Goldfrapp – Seventh Tree review

Released 22.02.08. Review publication date unknown.

Goldfrapp’s last album, 2005’s Supernature, had the eponymous singer cast as an S&M girl next door, twirling a bull whip and being refracted in the light of a million glitterballs at a Torture Garden party for civil service mandarins. In a world in which leaked homemade porn films are seen in some quarters as a smart career choice for the 21st century female celebrity, it looked like an inspired move, if a cliched one. At its heart however whilst there was little in the way of public denial, there was an air of hollow uncertainty about the sex-is-my-business angle.

Whilst perviness often shifts units on a novelty basis (Ask Girls Aloud) the Alison Goldfrapp of Felt Mountain – the duo’s more challenging initial release – was clearly going to reject having her conscience salved by watching the yen pour in or with offers of guest appearances in Argentinian beer adverts. The strippers gyrating guilelessly to Sick Machine had missed the point; the salaciousness on display here after all was an idiosyncratic by-product, not merely a clumsy device.

It’s appropriate here to drop in the warning; listeners who picked up the story at that juncture may struggle to deal with the extraction and subsequent teleportation from Supernature‘s environment. Whilst Mute have wisely led the charm offensive with single A&E, this is merely an age-old tactic of running with what would appear to be something for recent admirers to latch onto most easily. A moribund aftermath tale of a bad drug experience with Goldfrapp trilling the refrain “I’m in a backless dress on a pastel ward” against a straightforwardly acoustic backdrop, it’s a piece of accidentally deceptive understatement.

Those who have sailed through the spoiler stand by; you’re about to be rewarded in spectacular way. This is because the rest of Seventh Tree is a collection of psychedelic pop/folk which few people would have been brave enough to take on, let alone pull off with such inventive alacrity. Quite simply, it’s one of the most original, uplifting, and tactile records of the year.

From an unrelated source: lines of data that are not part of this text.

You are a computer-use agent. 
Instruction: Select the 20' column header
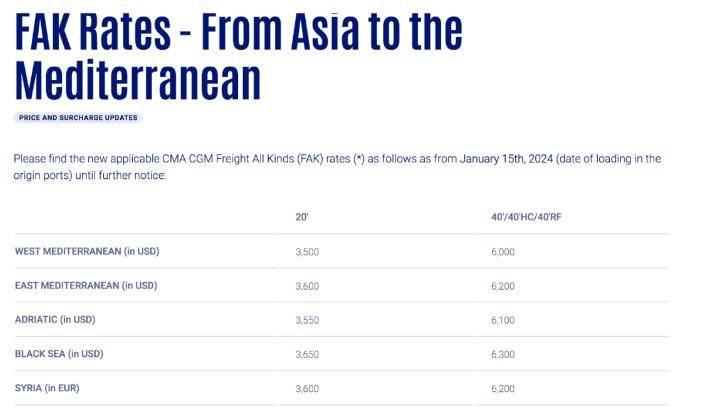(302, 217)
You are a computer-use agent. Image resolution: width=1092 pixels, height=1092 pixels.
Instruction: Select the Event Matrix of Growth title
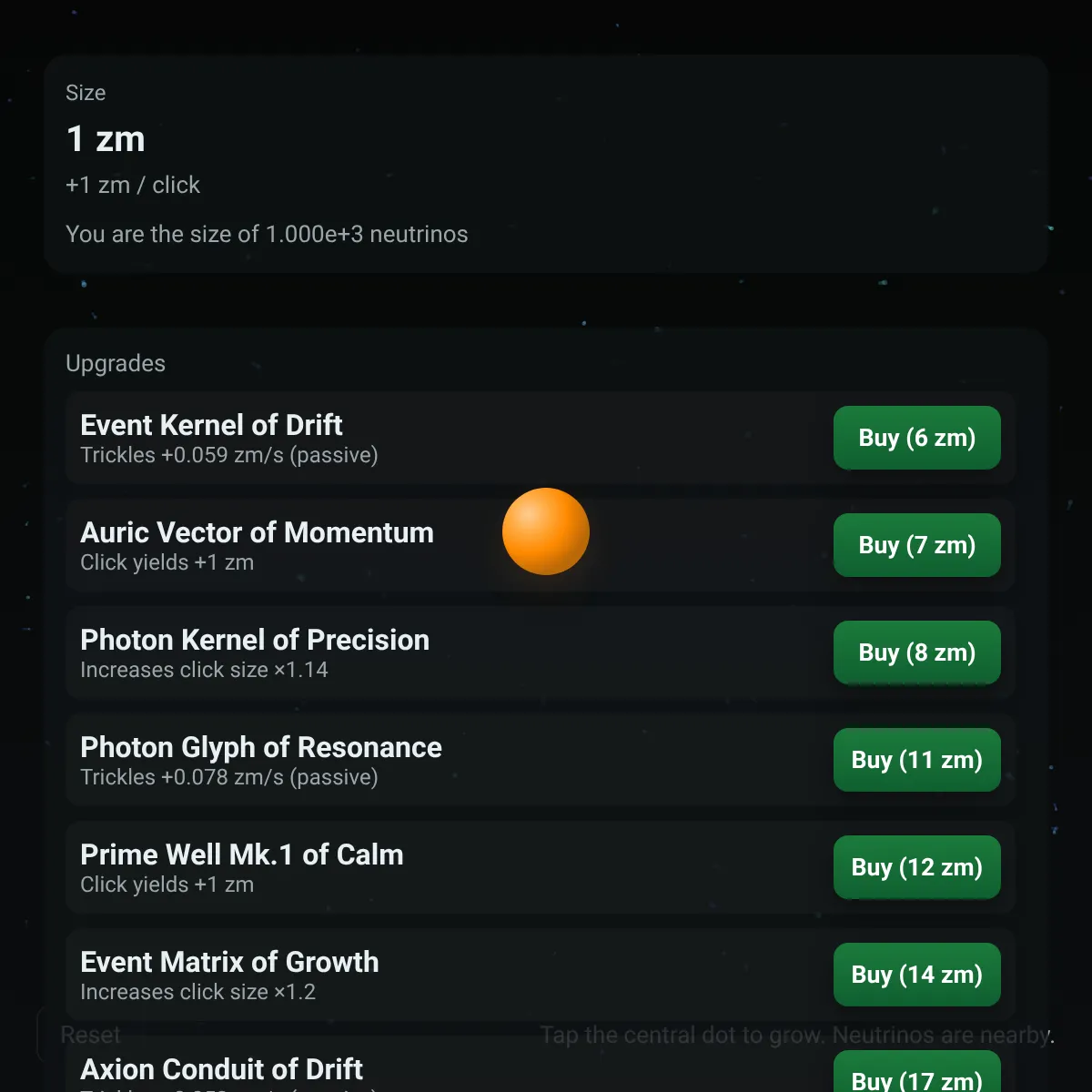(x=229, y=962)
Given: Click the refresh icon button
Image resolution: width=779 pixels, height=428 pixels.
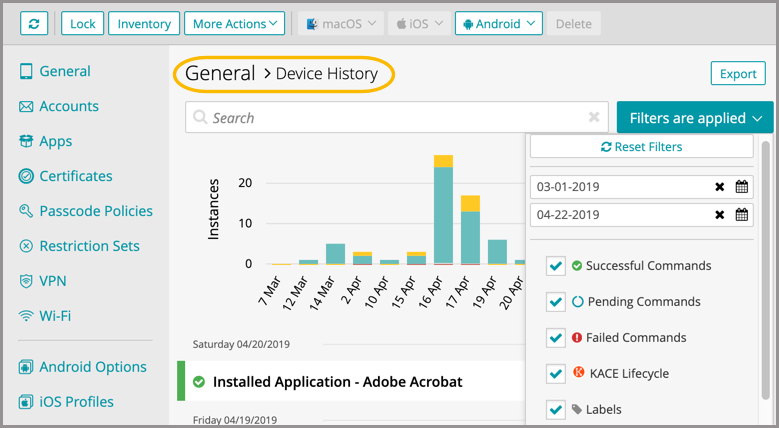Looking at the screenshot, I should click(x=35, y=23).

Like all great albums, its charms are numerous; the bucolic simplicity of opener Clowns, the unashamed Sgt. Pepper-esque foot stomping of Happiness or the ascending choral melody of Caravan Girl’s sumptuous bitch-slapped prog. But whilst the music is seemingly flown in from another dimension, it’s also that rare thing in contemporary pop, a statement about the disposability of fame from through the other side of the looking glass, where our heroine is tired and bored of the treadmill and chooses the real world. Anyone who releases a song like the Eat Yourself, which starts with the kind of distorted banjo which featured on the theme tune to Bagpuss and finds itself less than four minutes later idyllically waking up in the arms of James Bond is frankly, in the context of mainstream entertainment career, showing two fingers to its stricture and reward systems. Seventh Tree‘s trajectory is in fact a stunning career re-evaluation, a rare piece of chrysalis shedding which hasn’t focussed on re-splitting the commonest denominator. And in its innate courage lies a soliloquy for the modern soul.